¿ES FALSO MI DENARIO?
Guía para la autentificación de las monedas de plata de la Antigüedad

Capítulo 5
PARTICULARIDADES DE LA MONEDA
 

Este es un punto que puede ofrecernos pistas acerca de la autenticidad de la moneda que estamos examinando, pero de un modo tangencial.

Entenderemos por "particularidades de la moneda" a aquel conjunto de características que hace que una pieza concreta resulte llamativa, chocante o fácil de recordar. Solo algunas monedas tienen esas características singulares, y es fácil comprender que un falsificador que se disponga a clonar una moneda auténtica para obtener copias fundidas que luego pondrá en circulación, pudiendo elegir, no se decida por una moneda que llame excesivamente la atención.

Fijémonos en el siguiente denario de Caracalla que, como vemos, está acuñado en un flan muy extraño, casi elíptico, sin embargo está perfectamente centrado y el retrato del joven emperador es de una gran expresividad.

Imagen 5.1.  Denario auténtico de Caracalla. Colección GS.

Nuestra memoria no reacciona igual ante cualquier estímulo visual y al efectuar una observación y dependiendo del impacto que cause en nuestro cerebro, la huella que produzca en éste resultará más o menos duradera. Según sean las características de esta imagen, la huella visual quedará grabada de forma más o menos indeleble y determinados aspectos de una moneda seremos capaces de recordarlos sin apenas esfuerzo. En este denario, por ejemplo, tanto la expresividad del retrato del joven emperador como la extraña forma del flan sin duda nos facilitarán muchísimo la memoria visual, de forma que si volvemos a ver esta moneda la recordaremos con facilidad.

Un falsificador, tal y como lo haría cualquier ladrón, basa gran parte de su éxito en la discreción y no le interesa que sus piezas clonadas levanten demasiadas sospechas, de modo que puesto a elegir, preferirá utilizar monedas sin características diferenciales muy evidentes.

Ilustraremos mejor esta idea comparando los siguientes denarios de Julio César:

Imagen 5.2.  Denario auténtico de Julio Cesar. Fotografía cortesía de CNG.

 

Imagen 5.3.  A la izquierda, denario auténtico de Julio César. Colección Mononcio.
A la derecha, denario auténtico de Julio César. Colección Rosae

Podemos observar que el denario superior no posee ninguna característica que llame demasiado la atención, al contrario de lo que ocurre con los de la imagen inferior que presentan o bien una extrañísima forma del flan, casi poliédrica en el denario de la izquierda, o un módulo excesivamente grande respecto al cuño en el denario mostrado a la derecha. Si diésemos a elegir a un falsificador cual de los tres prefiere clonar, con mucha seguridad se decantaría por el primero ya que sus copias pasarían mucho más desapercibidas en cualquier subasta.
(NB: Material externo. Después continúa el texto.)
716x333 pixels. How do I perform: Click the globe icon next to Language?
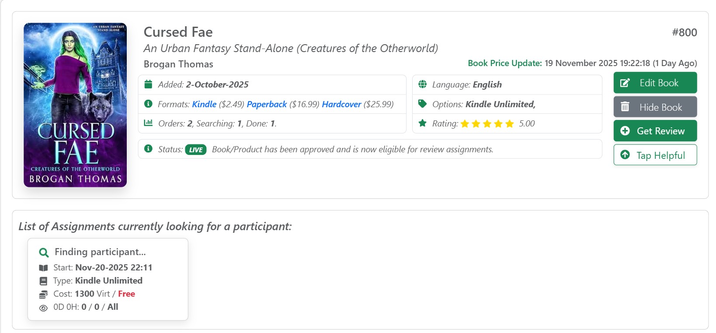pyautogui.click(x=422, y=84)
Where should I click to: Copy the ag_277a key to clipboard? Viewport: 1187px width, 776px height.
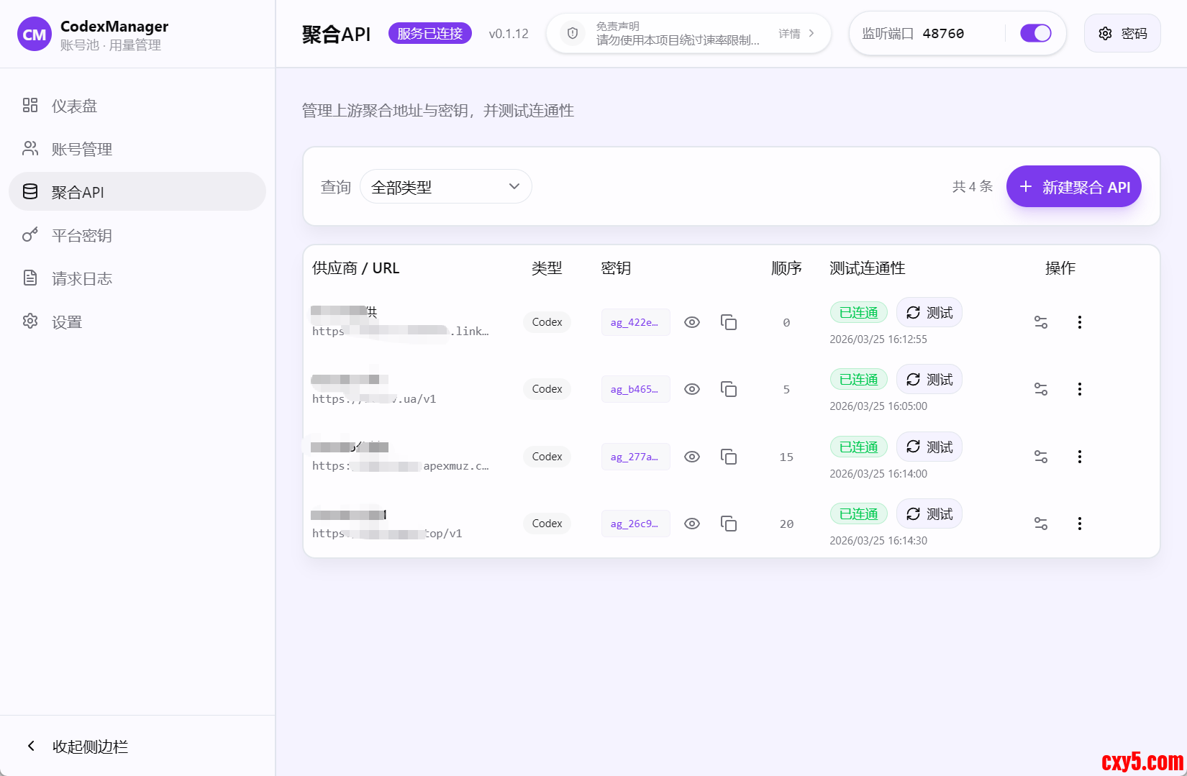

Prestemos atención ahora a este denario de Marco Aurelio, cuyo extraño retrato recuerda mucho más a Antonino Pío que al propio Marco Aurelio, y que resulta tan chocante que difícilmente sería elegido para su clonación.

Imagen 5.4.  Denario auténtico de Marco Aurelio. Colección GS.

Análogamente ocurrirá con aquellos denarios con roturas o errores en el cuño, como es el caso de este denario de Domiciano, cuya particularidad radica en esa rotura de cuño a nivel del ojo, o como el denario de Augusto, con un resello muy llamativo en su campo.

Imagen 5.5.  A la izquierda, denario auténtico de Domiciano. Colección GS.
A la derecha, denario auténtico de Augusto. Cortesía Numismatica Ars Classica.

En el caso de que se tratara de monedas falsas por acuñación, un falsificador nunca se hubiera molestado en abrir un cuño de tanta calidad, para acabar marcándolo con alguna de estas señales.

En resumen, aunque resulta evidente que cualquiera de estas características especiales en una moneda no prueba nada, no parece descabellado pensar que un falsario nunca elegiría estas monedas para elaborar su engaño, y por lo tanto, aun de un modo indirecto, este es un punto que podemos añadir a nuestro protocolo de trabajo para la autentificación de cualquier moneda.